These two pictures perfectly describe how I feel upon re-entering my life after a long run of work in three creative careers that have all simultaneously stopped. Coffee and computer by day, cocktails by night. Sometimes I reverse them just to see what happens.
I do find this to be the deeply unappealing side of a freelance life, even one that is successful like mine. I'm not sure how this always seems to happen, but it does. Here I am, fresh from 9 long months of work: back to back shows, recording audiobooks, writing drafts of my romance series...and then--SILENCE. The crushing silence of all my work having come to a conclusion, and the black void of What Comes Next looming ahead.
Now let's not get TOO dramatic. I've had a lovely and much needed September filled with a bit of recording, a last draft of DOUBLE DOWN (book 3 of The Bod Squad Series) and TWO wonderful trips...one to New Orleans-- much good for the soul-- and one to San Francisco to see family and my beautiful 2 and a half yr old nephew--good for the heart. So I'm glad about that. And I do have a show I'm doing in NYC in the winter with a company I've wanted to work with for some time. But I do think it's amazing to always come back to this potent re-set as a freelance artist, this fertile yet terrifying moment where the looming void of nothing presents itself as a possible lifelong partner.
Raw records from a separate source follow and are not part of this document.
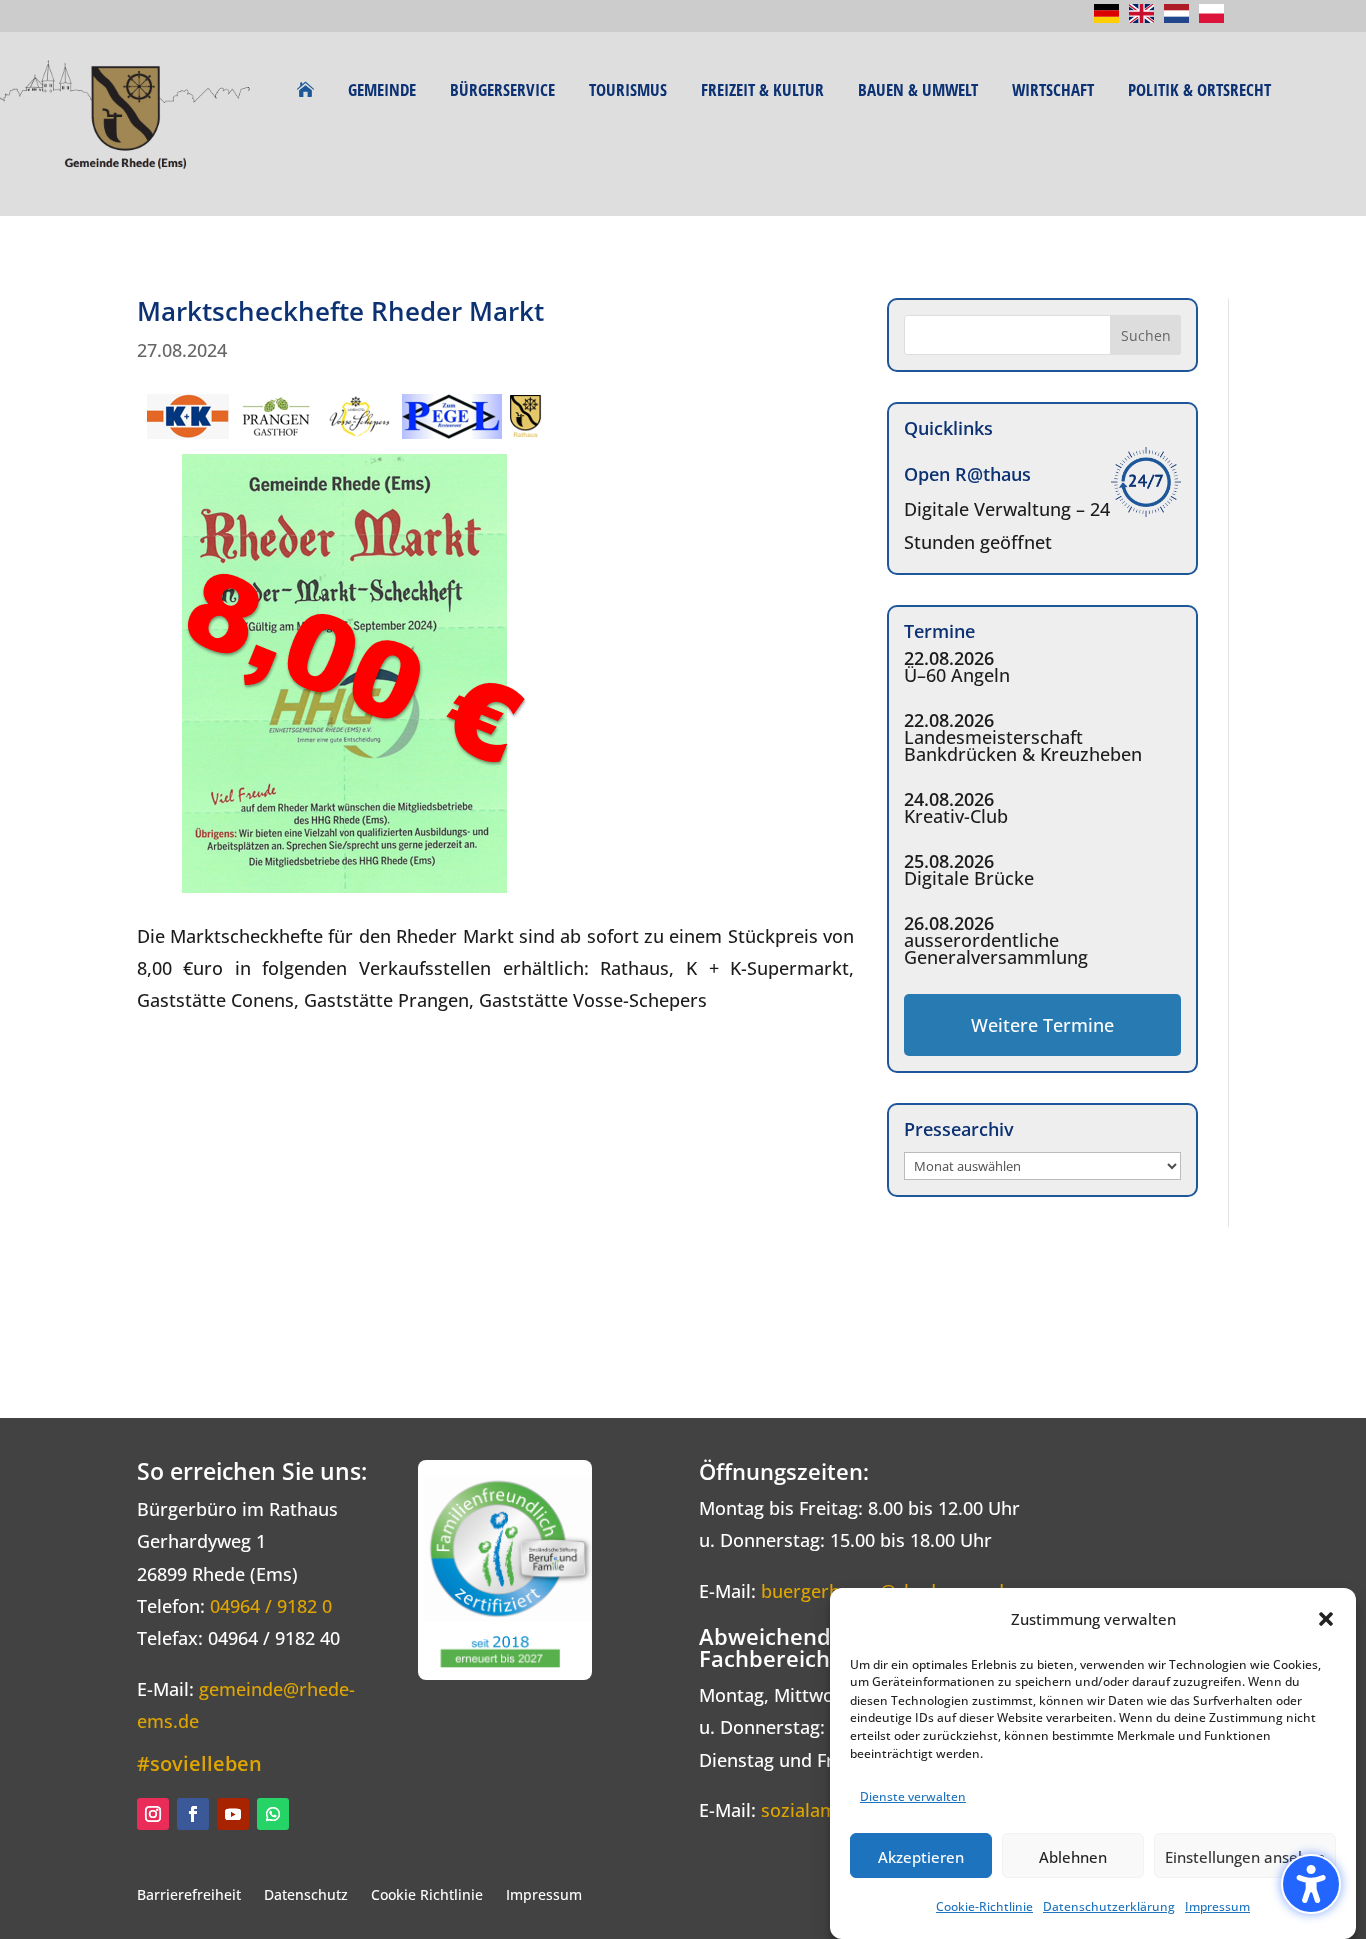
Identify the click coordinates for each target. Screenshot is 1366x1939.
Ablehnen (1073, 1856)
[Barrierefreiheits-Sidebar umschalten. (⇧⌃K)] (1311, 1884)
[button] (1326, 1619)
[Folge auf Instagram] (153, 1814)
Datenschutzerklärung (1109, 1907)
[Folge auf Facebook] (193, 1814)
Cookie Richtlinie (427, 1894)
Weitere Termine (1042, 1025)
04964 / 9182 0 (271, 1606)
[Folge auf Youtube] (233, 1814)
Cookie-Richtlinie (984, 1907)
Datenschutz (306, 1894)
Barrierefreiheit (189, 1894)
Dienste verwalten (913, 1796)
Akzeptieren (921, 1856)
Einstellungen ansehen (1245, 1856)
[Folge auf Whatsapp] (273, 1814)
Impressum (1217, 1907)
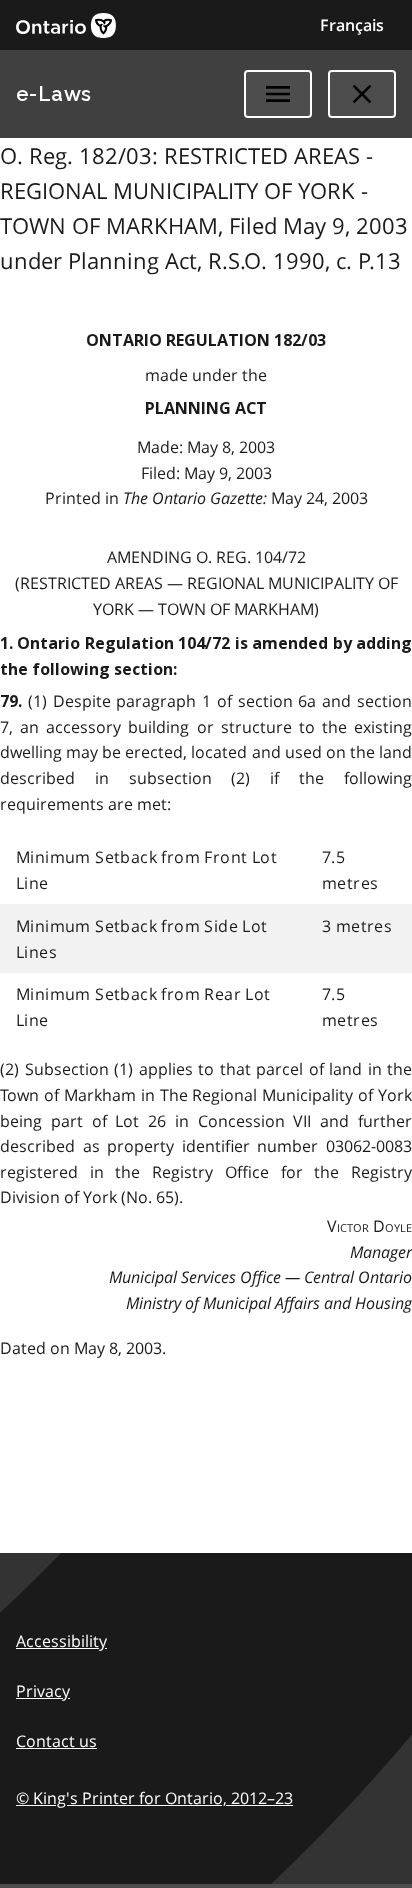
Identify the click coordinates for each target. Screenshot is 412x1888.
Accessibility (61, 1641)
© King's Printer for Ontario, (154, 1798)
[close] (362, 94)
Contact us (56, 1741)
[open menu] (278, 94)
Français (352, 25)
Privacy (43, 1691)
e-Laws (54, 94)
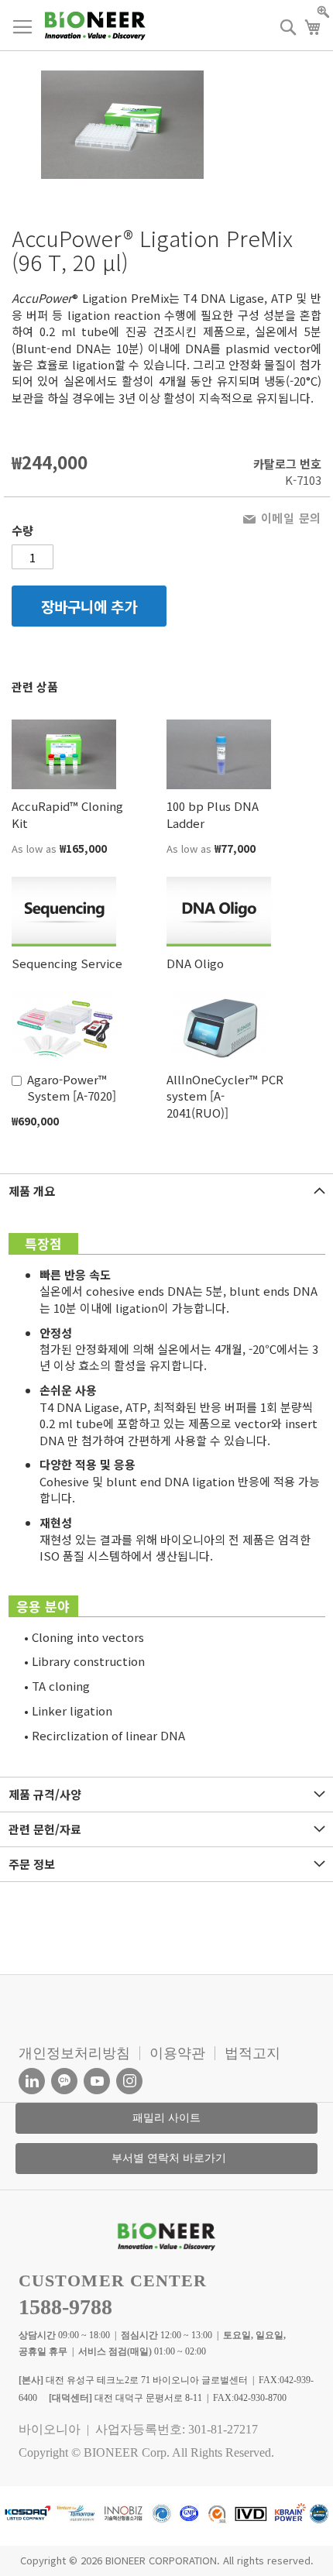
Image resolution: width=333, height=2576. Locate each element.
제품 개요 (32, 1191)
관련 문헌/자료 (45, 1829)
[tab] (166, 1190)
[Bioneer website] (95, 26)
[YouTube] (97, 2081)
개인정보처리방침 (74, 2053)
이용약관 (177, 2053)
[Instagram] (129, 2081)
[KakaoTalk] (64, 2081)
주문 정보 (32, 1864)
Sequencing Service (67, 963)
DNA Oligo (195, 963)
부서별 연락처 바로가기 (169, 2158)
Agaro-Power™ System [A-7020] (71, 1087)
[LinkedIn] (32, 2081)
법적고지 (252, 2053)
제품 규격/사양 (45, 1794)
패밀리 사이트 (166, 2118)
My home remedies: coffee. whiskey. yoga. meditation. writing. organizing. dates with friends. some kinda art. some kinda volunteering. not necessarily in that order:)
It always brings up a big question for me... this quietude is so vital, so necessary to being an artist...how to make it less terrifying when you're living contract to contract? I always wrestle with it.
But for the moment...glad for a bit of peace!